The Story of Stray Dog Press, Inc.
There's an old saying that whenever God closes a door He opens a window. A window of opportunity. Only sometimes that window is on the second floor. So if you want to climb through it you'd better have a ladder. Stray Dog Press is my ladder.
I've had three novels published by major New York publishers: The Concrete Inquisition, Signet Books; Digger, Bantam Books; and The Next President, Bantam Books. A fourth novel, The President's Henchman, was published by a regional publisher, Variance Publishing.
Besides some good media reviews, there have been many kind words from readers who've written to me. Inevitably, these congratulatory messages end with the query: When will your next book be out? And therein lies the rub. I kept writing but the traditional publishers stopped buying.
Which begs the question: Why? Did I lose it? Did the quality of my writing fall off a cliff? Did I run out of interesting story ideas? Did I fall prey to self-destructive habits?
The answer to all of the above questions is no.
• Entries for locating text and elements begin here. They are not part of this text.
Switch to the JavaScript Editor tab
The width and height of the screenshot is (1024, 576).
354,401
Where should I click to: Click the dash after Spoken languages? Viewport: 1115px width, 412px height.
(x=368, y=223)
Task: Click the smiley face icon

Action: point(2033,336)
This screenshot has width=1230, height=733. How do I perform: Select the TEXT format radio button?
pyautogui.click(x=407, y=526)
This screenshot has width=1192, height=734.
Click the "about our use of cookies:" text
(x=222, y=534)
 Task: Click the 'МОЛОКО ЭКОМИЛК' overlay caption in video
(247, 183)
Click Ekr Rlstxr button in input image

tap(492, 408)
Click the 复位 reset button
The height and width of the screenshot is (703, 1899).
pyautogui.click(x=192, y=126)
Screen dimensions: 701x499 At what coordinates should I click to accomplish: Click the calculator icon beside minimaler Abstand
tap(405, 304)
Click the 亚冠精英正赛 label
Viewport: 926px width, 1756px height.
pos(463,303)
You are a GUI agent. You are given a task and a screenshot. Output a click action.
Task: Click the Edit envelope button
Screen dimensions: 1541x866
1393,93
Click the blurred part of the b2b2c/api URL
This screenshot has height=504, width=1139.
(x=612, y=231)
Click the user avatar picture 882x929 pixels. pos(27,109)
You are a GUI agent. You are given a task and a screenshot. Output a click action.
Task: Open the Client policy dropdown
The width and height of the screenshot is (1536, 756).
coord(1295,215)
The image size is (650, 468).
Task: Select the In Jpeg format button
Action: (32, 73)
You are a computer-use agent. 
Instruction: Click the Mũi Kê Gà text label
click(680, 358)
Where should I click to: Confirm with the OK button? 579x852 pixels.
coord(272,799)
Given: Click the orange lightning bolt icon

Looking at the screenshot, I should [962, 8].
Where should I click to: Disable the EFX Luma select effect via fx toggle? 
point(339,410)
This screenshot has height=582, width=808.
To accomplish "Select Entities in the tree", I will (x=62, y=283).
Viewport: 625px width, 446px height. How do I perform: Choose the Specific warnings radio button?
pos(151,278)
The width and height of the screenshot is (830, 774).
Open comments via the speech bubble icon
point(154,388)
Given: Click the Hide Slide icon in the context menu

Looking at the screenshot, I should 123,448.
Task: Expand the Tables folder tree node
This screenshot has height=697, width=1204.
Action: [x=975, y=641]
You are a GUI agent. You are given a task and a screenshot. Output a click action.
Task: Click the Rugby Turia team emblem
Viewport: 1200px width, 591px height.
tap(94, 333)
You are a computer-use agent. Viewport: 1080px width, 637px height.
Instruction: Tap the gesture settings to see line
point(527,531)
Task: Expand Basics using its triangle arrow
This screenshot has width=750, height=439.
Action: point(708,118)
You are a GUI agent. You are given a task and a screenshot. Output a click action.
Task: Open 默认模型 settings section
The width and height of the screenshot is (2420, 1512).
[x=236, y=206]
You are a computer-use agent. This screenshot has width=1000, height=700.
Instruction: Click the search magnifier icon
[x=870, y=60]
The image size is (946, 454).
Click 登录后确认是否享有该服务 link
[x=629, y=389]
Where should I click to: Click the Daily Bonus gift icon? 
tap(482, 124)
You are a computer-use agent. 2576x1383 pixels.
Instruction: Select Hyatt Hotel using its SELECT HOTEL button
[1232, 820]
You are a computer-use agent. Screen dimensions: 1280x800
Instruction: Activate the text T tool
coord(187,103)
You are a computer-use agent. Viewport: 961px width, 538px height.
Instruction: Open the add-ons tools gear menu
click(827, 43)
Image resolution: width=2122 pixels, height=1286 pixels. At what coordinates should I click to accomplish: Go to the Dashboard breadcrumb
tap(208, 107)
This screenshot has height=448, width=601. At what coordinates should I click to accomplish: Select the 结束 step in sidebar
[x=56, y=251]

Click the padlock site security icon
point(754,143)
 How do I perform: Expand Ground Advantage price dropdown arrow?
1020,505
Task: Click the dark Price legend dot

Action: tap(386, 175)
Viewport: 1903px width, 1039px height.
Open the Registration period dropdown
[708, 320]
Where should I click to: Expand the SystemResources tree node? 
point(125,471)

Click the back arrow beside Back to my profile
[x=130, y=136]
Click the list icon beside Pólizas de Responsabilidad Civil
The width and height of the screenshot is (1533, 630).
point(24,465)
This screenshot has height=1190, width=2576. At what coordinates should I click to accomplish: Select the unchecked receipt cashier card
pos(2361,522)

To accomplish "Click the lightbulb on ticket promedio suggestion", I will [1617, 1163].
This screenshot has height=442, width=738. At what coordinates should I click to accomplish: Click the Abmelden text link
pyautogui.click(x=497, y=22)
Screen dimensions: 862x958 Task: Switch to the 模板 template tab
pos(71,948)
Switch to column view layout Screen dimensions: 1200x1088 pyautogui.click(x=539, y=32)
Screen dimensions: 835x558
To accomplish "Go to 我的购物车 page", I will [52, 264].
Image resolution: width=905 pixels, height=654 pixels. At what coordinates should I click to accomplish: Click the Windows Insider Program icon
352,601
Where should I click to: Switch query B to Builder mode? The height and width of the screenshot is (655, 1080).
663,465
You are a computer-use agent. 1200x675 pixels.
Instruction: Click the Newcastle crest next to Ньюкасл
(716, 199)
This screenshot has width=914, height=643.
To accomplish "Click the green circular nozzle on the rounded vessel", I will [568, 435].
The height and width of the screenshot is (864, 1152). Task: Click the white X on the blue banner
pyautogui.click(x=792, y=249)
Fortunately, technology offered a solution: ebooks and print-on-demand publishing.
Write a novel. Create a digital file of the manuscript. Make the book available through the Internet for all those ebook readers. Print one copy at a time as print orders are received.
Stray Dog Press will offer novels in two formats: ebooks and high-quality trade paperbacks. Both formats will be priced lower than comparable books sold at retail. Those folks down in Bentonville, Arkansas aren't the only ones who can underprice the competition. Will the product between the front and back covers be any good? Judge for yourself. Stray Dog Press offers prospective readers a significantly larger sampling: 10-30 pages of each novel. Read that much for free and if we've hooked you, great. Buy the book. If not, nothing's lost.
Striking out on your own is very scary — you have to start by putting up your own money, for one thing — but it's also tremendously exciting. The growing demand for ebook content portends a whole new world of publishing, much the better for the author.
The way I hope it works out, Stray Dog Press will be a central part of my life until I need a ladder to the hereafter.